マスコットガールのお姉さんは苦笑いしながら、頭をさげた。
「少佐改造人間?」
無邪気に尋ねる少女の頭を、その姉らしき人物がぽかりと叩いた。ルリはそれをみて微笑ましげに笑う。それは自分のための笑顔ではない。あの日、ホシノ・ルリは笑顔を喪ってしまったのだから。
「ええ、でも普通の人でも高出力ディストーションフィールドを使えばジャンプできま
すよ。
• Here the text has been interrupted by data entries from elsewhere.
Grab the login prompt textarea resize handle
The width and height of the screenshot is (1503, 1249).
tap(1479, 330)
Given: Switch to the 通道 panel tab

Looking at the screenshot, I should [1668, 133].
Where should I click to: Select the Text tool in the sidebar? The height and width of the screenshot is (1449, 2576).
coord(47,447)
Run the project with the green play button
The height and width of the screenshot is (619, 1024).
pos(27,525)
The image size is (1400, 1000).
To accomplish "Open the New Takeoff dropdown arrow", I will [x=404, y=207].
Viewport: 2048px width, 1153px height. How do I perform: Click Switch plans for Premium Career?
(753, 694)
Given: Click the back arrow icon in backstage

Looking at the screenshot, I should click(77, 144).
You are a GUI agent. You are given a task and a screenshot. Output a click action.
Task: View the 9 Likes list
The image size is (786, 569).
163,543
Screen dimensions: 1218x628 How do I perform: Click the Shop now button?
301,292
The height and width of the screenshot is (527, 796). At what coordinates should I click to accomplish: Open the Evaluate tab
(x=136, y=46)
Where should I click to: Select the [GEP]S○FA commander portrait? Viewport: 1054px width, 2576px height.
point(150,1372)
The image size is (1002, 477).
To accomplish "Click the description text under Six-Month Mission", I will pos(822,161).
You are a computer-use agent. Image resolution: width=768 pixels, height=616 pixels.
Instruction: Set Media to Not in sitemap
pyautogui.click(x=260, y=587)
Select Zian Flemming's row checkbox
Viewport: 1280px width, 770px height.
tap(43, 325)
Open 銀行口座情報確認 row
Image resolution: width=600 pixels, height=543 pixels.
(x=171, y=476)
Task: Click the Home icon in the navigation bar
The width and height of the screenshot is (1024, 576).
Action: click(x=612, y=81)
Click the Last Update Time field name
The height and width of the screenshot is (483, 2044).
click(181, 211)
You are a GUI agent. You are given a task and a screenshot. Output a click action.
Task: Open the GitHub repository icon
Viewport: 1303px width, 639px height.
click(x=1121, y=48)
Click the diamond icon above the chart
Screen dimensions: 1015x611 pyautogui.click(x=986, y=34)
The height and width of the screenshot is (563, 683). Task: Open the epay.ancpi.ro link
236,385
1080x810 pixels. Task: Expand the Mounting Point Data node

軍艦とか」
『forget me not』『where are u』『NSS』『don’t forge me』『I’m here』『THE――』
―――と、突然空間中にコミュニケが溢れ出した。これは恐らく、ハッキングを頼んでおいたハーリーが何かミスをしたのだろう。
(まだまだですね)
ルリは腕時計型の携帯コミュニケを出し、ハーリーを呼び出した。ハーリーは無駄に慌てていた。失敗すると暴走するのは彼の悪い癖だ。
「ハーリー君・・・・やっちゃいましたね」
「ち、違いますよ!僕じゃないです、アマテラスのコンピュータ同士の喧嘩です!」
「喧嘩・・・・・?」
そうなんですよーと必死で言い訳するハーリー。周囲でははしゃぎ回る子供達をお姉さんが必死でなだめすかしている。そろそろキレそうだ。やばい、ここは戦略的撤退が望ましい。そう、決して逃げるわけではない。
「・・・・・・・」
職員と思しき人々がこのコンピュータの喧嘩を諌めようと走り回り、指示を出しているらしいのが入りっぱなしの全域放送でだだ漏れだ。きっと司令部はひどく混乱しているのだろう。白い壁面をたくさんのコミュニケが人々を包み込むかのように移動し、混乱をさらに拡大させている。
なぜ?
何か、引っかかる。ルリは考える。周囲の喧騒を無視して、考える。
なぜ、コンピュータが喧嘩を?それにこの文字列は一体?一見意味のあるように見えて、実は意味のない言葉の羅列。嫌な予感が、する。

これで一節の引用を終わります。